[DRUGGED-OUT METAL] "The last time I was in [Willamette Week ] was because I got beat up by the police," Neutria frontman Sunny D tells me, grinning beneath dark-rimmed glasses and a trucker cap (see "Return of the Naked Pole Katz," WW , May 9, 2001). We're both at work and on the clock at a local arts college, but that's OK because our boss is Neutria's bass player. It's a scenario that could only happen in Portland: You land a day job, and your boss hands you a flier for a band—his band—that's named after a greasy rat you're supposed to shoot on sight in 38 states.
Neutria's particular brand of music—muscular, jazzy metal with odd time signatures and double bass drums—embodies a similarly unique and disturbing aesthetic. And it serves as the cacophonous backdrop for Sunny D's spazzed-out delivery of lyrics like, "I've been thinking about Dick Cheney/ A pedophile/ He'll fuck your child/ And he'll eat your baby." "That one always goes over pretty well," he says with a wry smile.

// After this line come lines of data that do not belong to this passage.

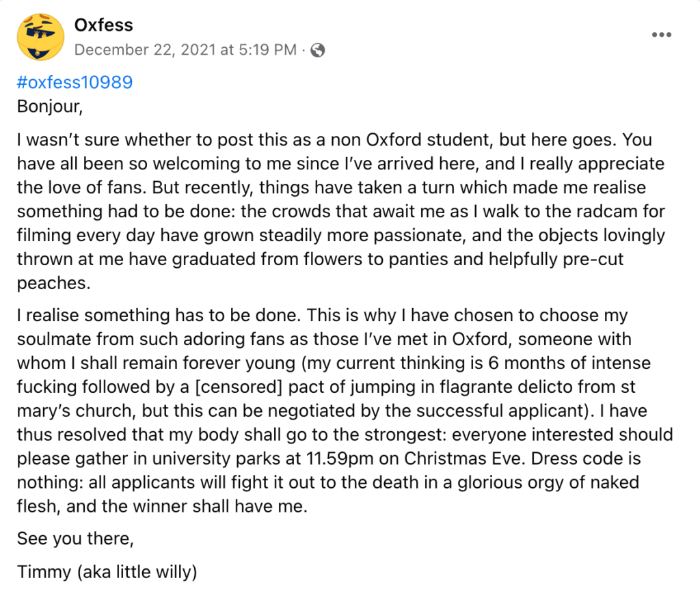Click the globe public audience icon
The height and width of the screenshot is (591, 700).
pyautogui.click(x=317, y=50)
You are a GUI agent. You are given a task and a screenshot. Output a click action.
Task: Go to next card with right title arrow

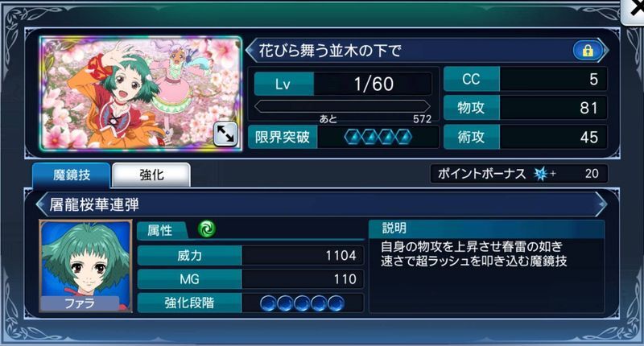coord(603,51)
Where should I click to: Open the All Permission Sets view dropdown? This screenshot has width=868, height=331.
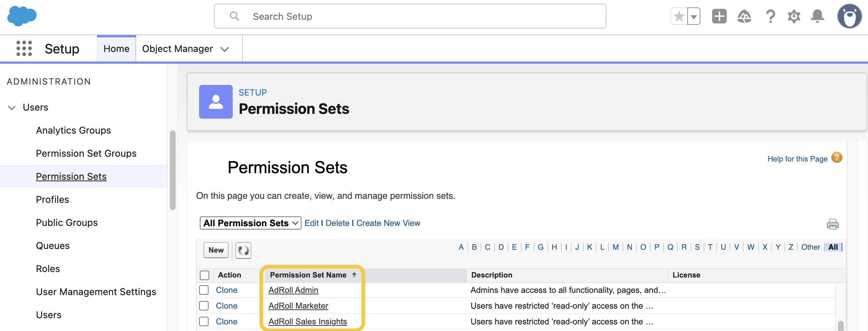coord(250,223)
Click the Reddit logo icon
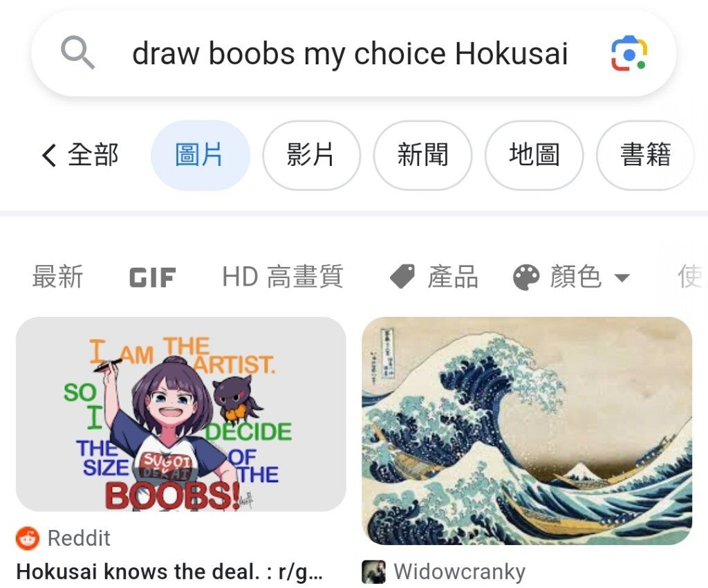The height and width of the screenshot is (588, 708). coord(28,538)
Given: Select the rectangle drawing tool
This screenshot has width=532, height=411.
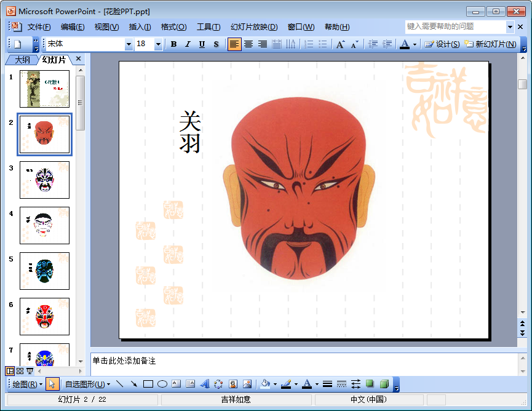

Started by guitarist MC and bassist Robert Firman (who writes and arranges most of the songs), Neutria truly came to fruition when D tried out for the band. "Fronting a band was my dream come true," explains 40-year-old D. "I grew up on the Butthole Surfers, Laughing Hyenas, Jesus Lizard—the triad of the greatest frontmen ever. Someone handed me a Beefheart record when I was 10 and that was it, man." Drummer Dave War (of MC's former band Black Brown) joined after the first drummer quit. Now, after 18 months of making weird music together, the members have become a tightknit group of friends.

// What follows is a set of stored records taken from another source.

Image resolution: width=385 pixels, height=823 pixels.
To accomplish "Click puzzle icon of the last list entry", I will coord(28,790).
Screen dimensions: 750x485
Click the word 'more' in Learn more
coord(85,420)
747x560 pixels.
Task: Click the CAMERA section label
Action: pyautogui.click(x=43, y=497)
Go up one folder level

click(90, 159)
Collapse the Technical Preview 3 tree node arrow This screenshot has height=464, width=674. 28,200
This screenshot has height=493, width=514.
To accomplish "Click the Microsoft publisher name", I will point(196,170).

A wise man once told me that live music should be either danceable or scary, and you can't dance to Neutria. "All the women and 80 percent of the men will be gone by the time we get through the first song," D says cheerfully. "So we're an actual rock band." From the driver's seat of a van, D continues: "People line the walls because they're uncomfortable and won't leave until I'm not looking because they're engaged enough to worry about my reaction. People clear out, and I say that's a good sign."